- Narciso Ibáñez Menta as Almafuerte with Pola Alonso
- Directed by: Luis César Amadori
- Written by: Belisario García Villar
- Starring: Narciso Ibáñez Menta, Pola Alonso
- Distributed by: Argentina Sono Film
- Release date: 1949;
- Country: Argentina
- Language: Spanish

= Almafuerte (film) =

Almafuerte is a 1949 Argentine melodrama film of the classical era of Argentine cinema, directed by Luis César Amadori and written by Belisario García Villar. The film is a biography of the Argentine poet Pedro Bonifacio Palacios (better known by his sobriquet Almafuerte). The film starred Narciso Ibáñez Menta as Almafuerte and Pola Alonso.

==Awards==
Almafuerte won the Silver Condor Award for Best Film, given by the Argentine Film Critics Association in 1950 for the best picture of the previous year. The film was also entered into the 1949 Cannes Film Festival.

Data extract -
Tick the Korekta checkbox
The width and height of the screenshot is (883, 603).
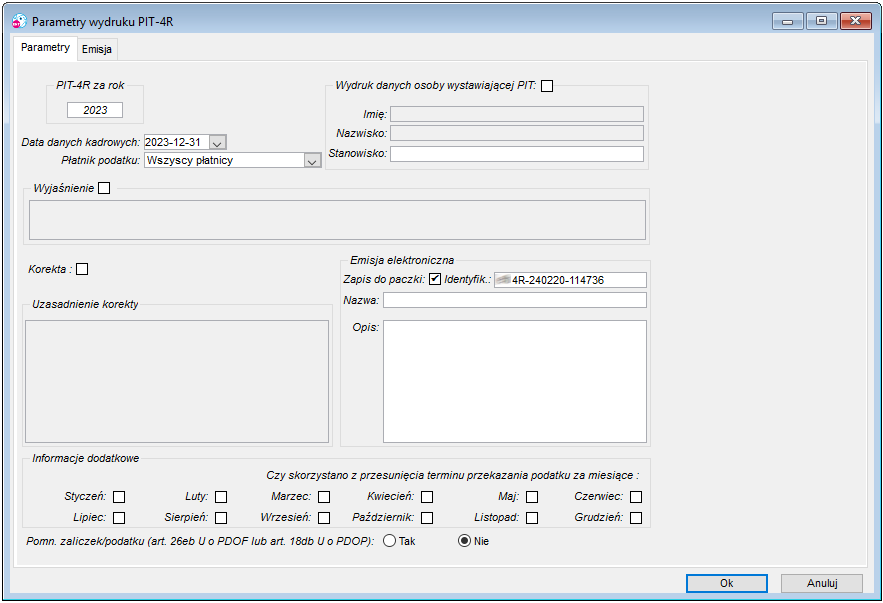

Requirements -
a) Answer these questions from the text about the film Almafuerte, one per line:
(i) Who wrote the film?
(ii) Which company distributed it?
(iii) Which award did it win for Best Film?
b) Continue the text about the film Almafuerte from the point where it stops.

Answer set -
a)
(i) Belisario García Villar
(ii) Argentina Sono Film
(iii) The Silver Condor Award

b)
The Argentine Academy of Cinematography Arts and Sciences gave several awards for this film.
- Best Picture: Argentina Sono Film
- Best original story: Pedro Miguel Obligado and Belisario García Villar
- Best Actor: Narciso Ibáñez Menta
- Best supporting actress: Eva Caselli
- Best child interpretation: Panchito Lombard
- Special mentions: Alberto Etchebehere (director of photography), Alejandro Gutiérrez del Barrio (music), Mario Fezia (camera), José María Paleo (sound), Jorge Garate (montage) Alberto Curchi (camera).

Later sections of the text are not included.